Sperrmüll, alte Kleidung oder Elektroschrott - an vielen Glascontainern türmt sich Unrat, der dort nicht hingehört. Viele Städte in Bayern haben mit solchen wilden Müllbergen zu kämpfen. Nürnberg testet jetzt in einem Pilotprojekt, ob sich mit Videoüberwachung verhindern lässt, dass Menschen ihren Abfall einfach neben Glascontainern abstellen. Rechtlich bewegt sich die Stadt damit in einer Grauzone. Wieso? Und was sollte man sonst noch dazu wissen?
Das Pilotprojekt
Aktuell überwacht die Stadt Nürnberg nur einen Glascontainer-Standort in der Südstadt per Video. Schilder weisen auf die Videoüberwachung hin. Müllsünder seien dadurch bislang nicht überführt worden, sagte die Sprecherin des städtischen Umweltreferats, Nicola Mögel. Bisher sei die Indizienlage nicht ausreichend gewesen, um Ordnungswidrigkeitsverfahren einzuleiten, etwa weil das Autokennzeichen im Kameraschatten gelegen habe.

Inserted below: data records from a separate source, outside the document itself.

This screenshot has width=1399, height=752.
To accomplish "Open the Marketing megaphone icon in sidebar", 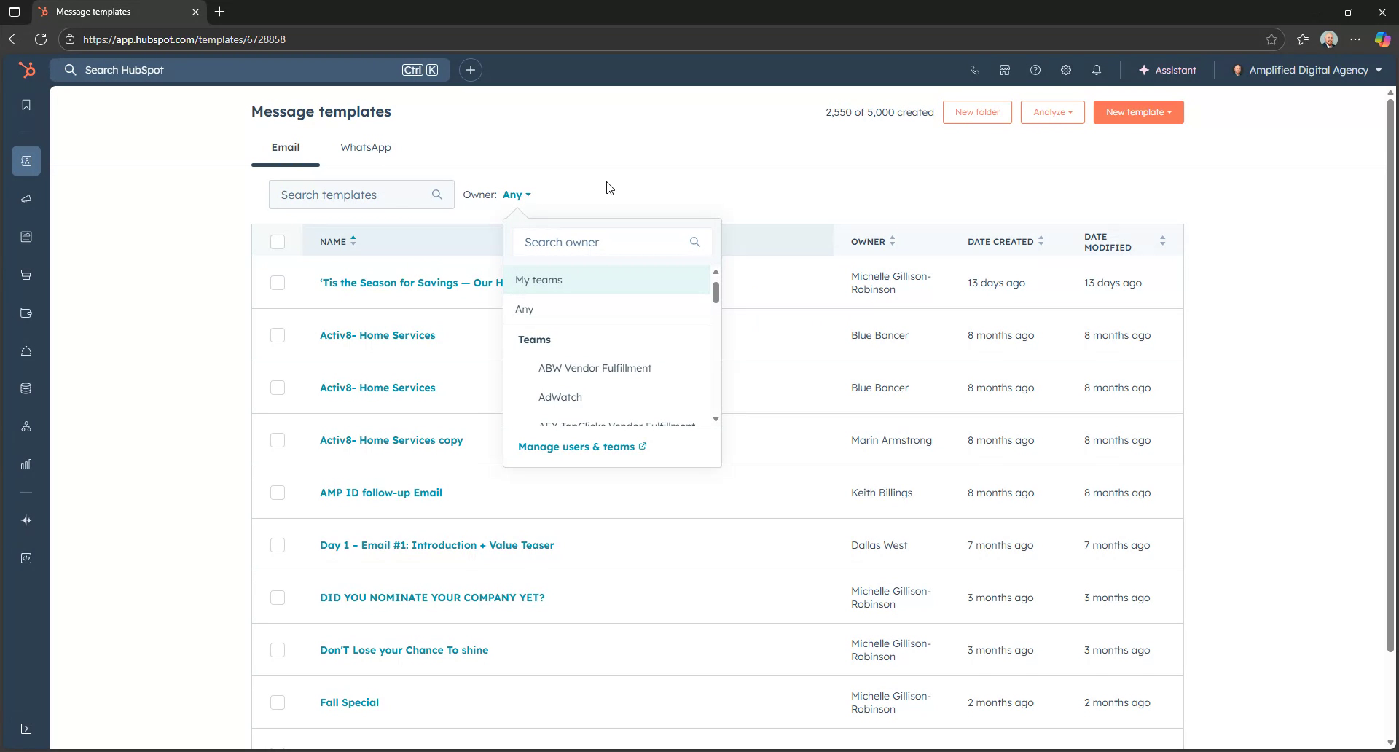I will tap(26, 199).
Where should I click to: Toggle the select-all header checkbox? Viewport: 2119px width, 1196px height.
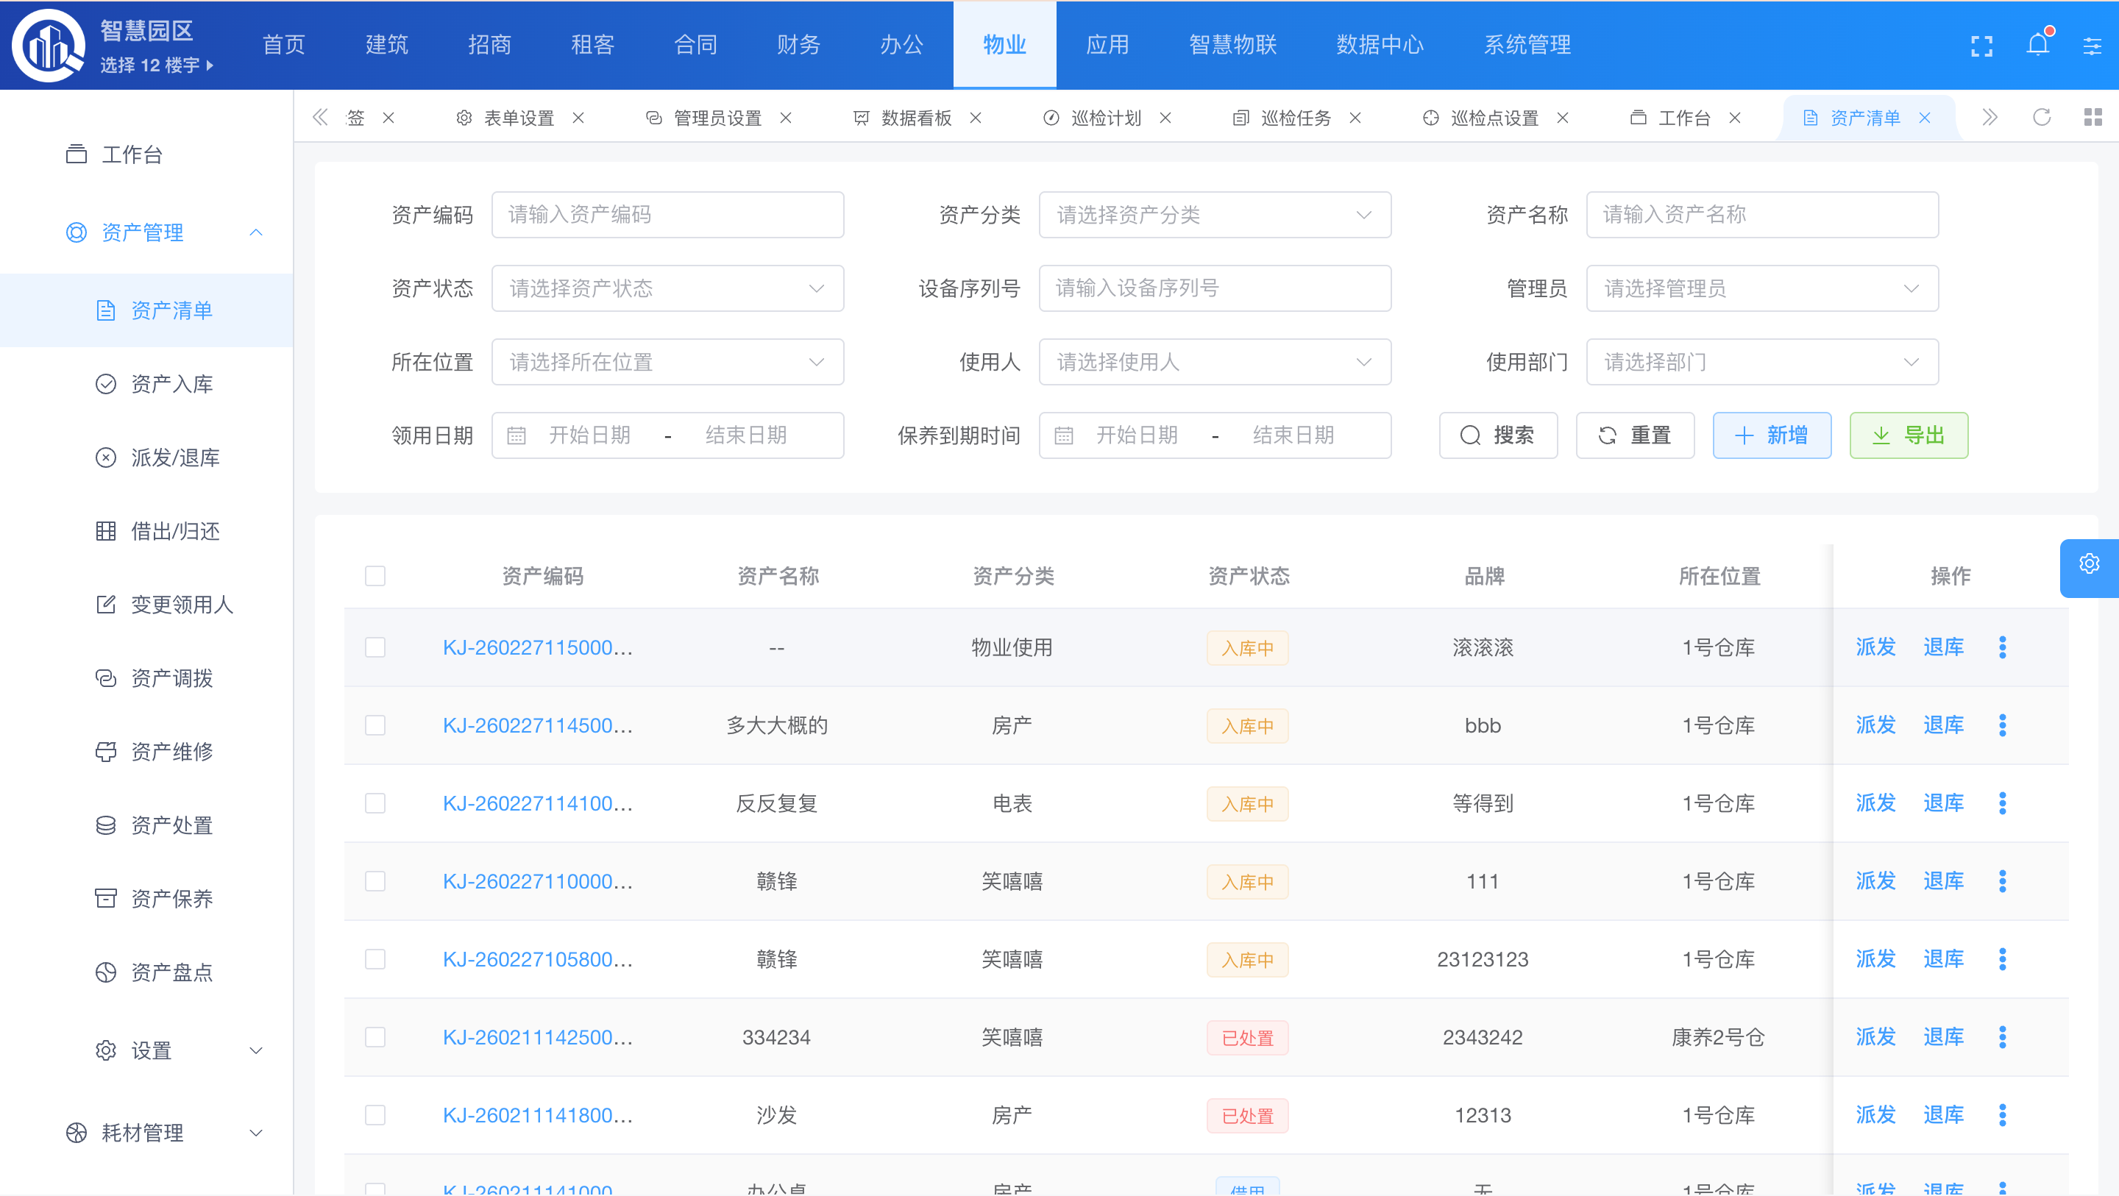[x=375, y=576]
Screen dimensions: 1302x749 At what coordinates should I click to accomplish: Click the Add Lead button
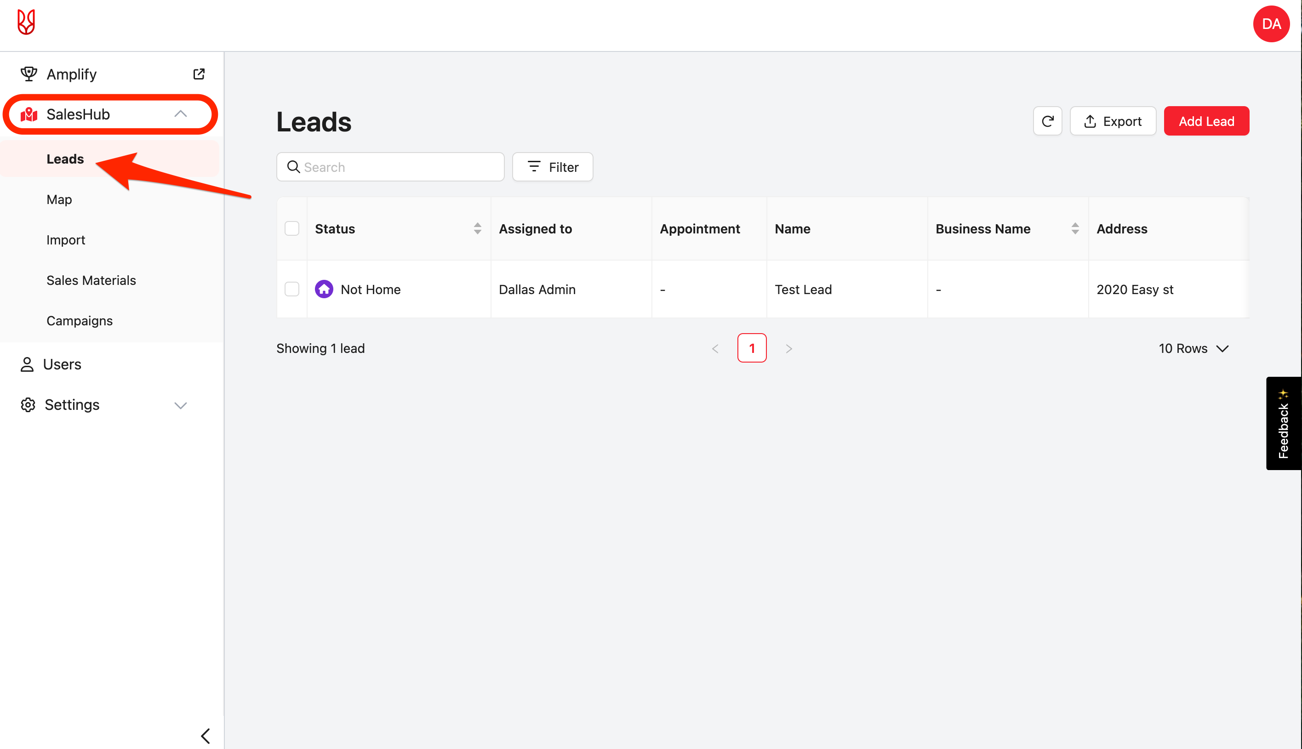(x=1206, y=121)
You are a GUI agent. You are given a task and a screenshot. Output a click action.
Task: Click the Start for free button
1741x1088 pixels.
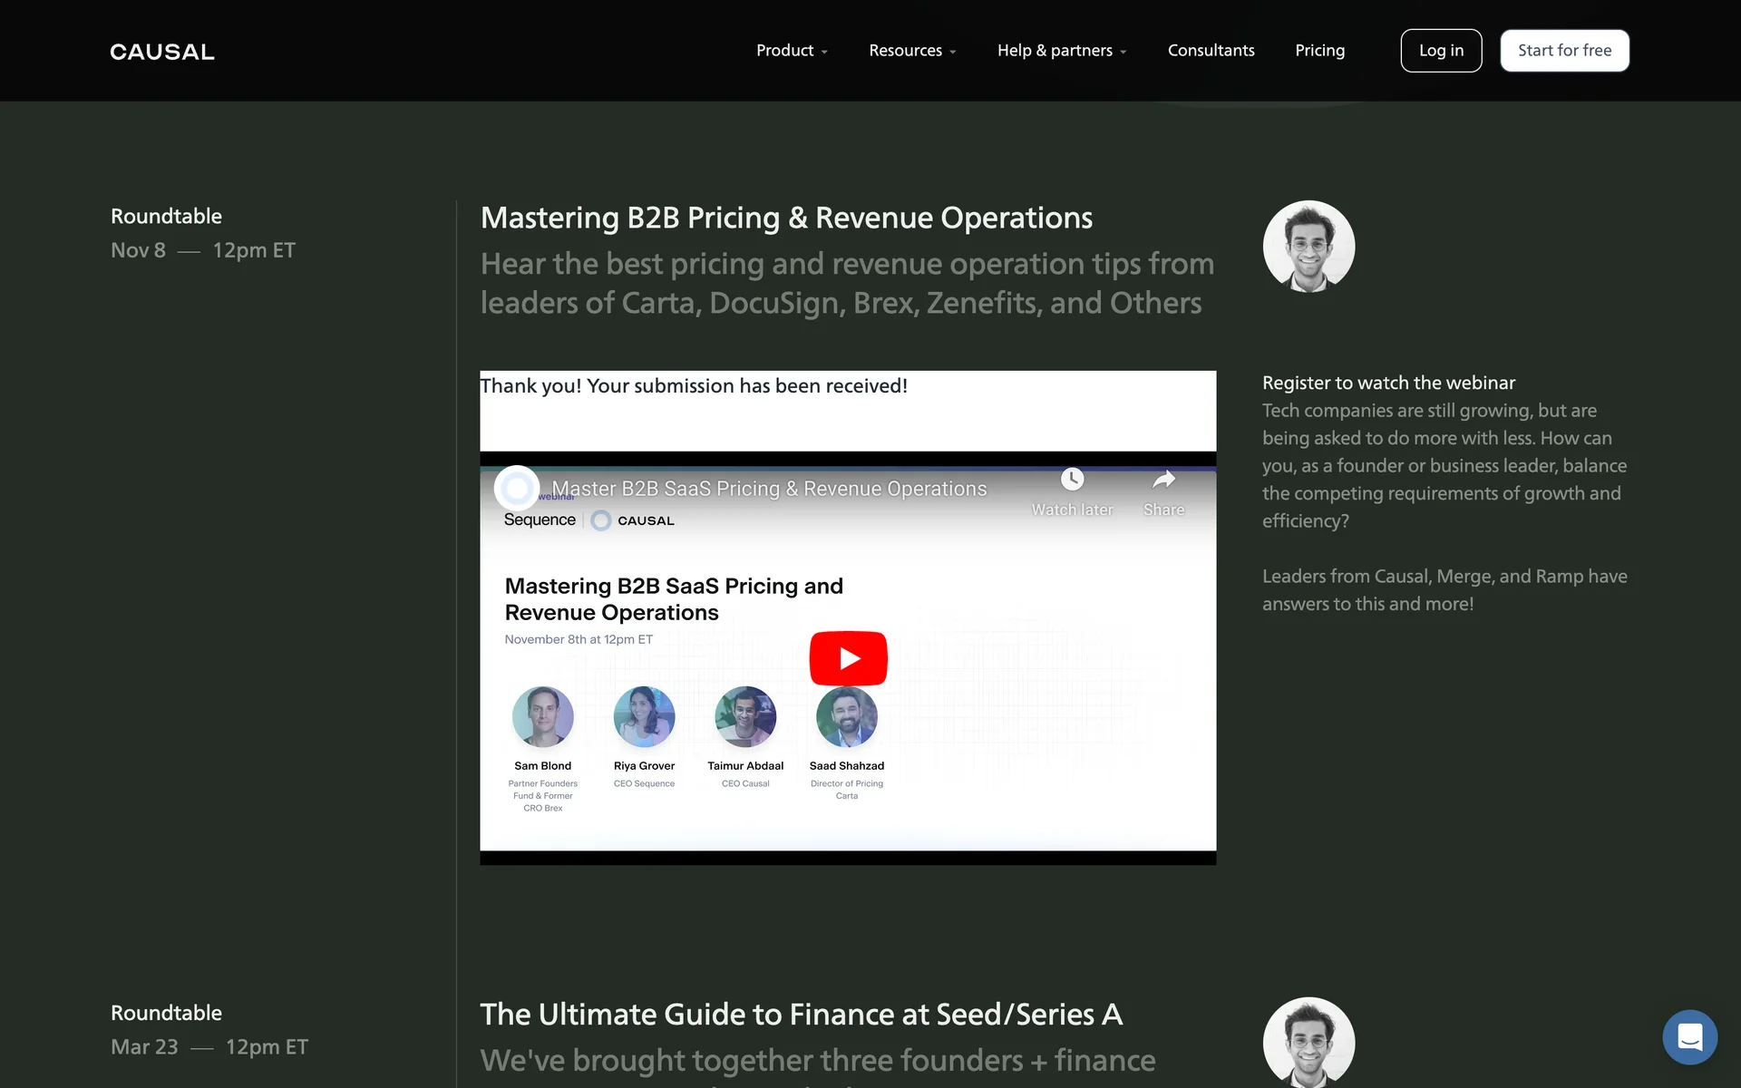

«Das Ziel des Pilotversuchs ist es, Erfahrungen zu sammeln, so dass sich dann auch die rechtlichen Rahmenbedingungen ändern lassen», erläuterte Mögel. Denn nach Artikel 24 des Bayerischen Datenschutzgesetzes (BayDSG) ist die Videoüberwachung an Glascontainern nicht zulässig. Diese werde aber im Rahmen des Pilotprojekts geduldet, sagte Mögel. Dabei handele es sich auch nur um einen Baustein in einer Gesamtstrategie gegen wilde Müllablagerungen.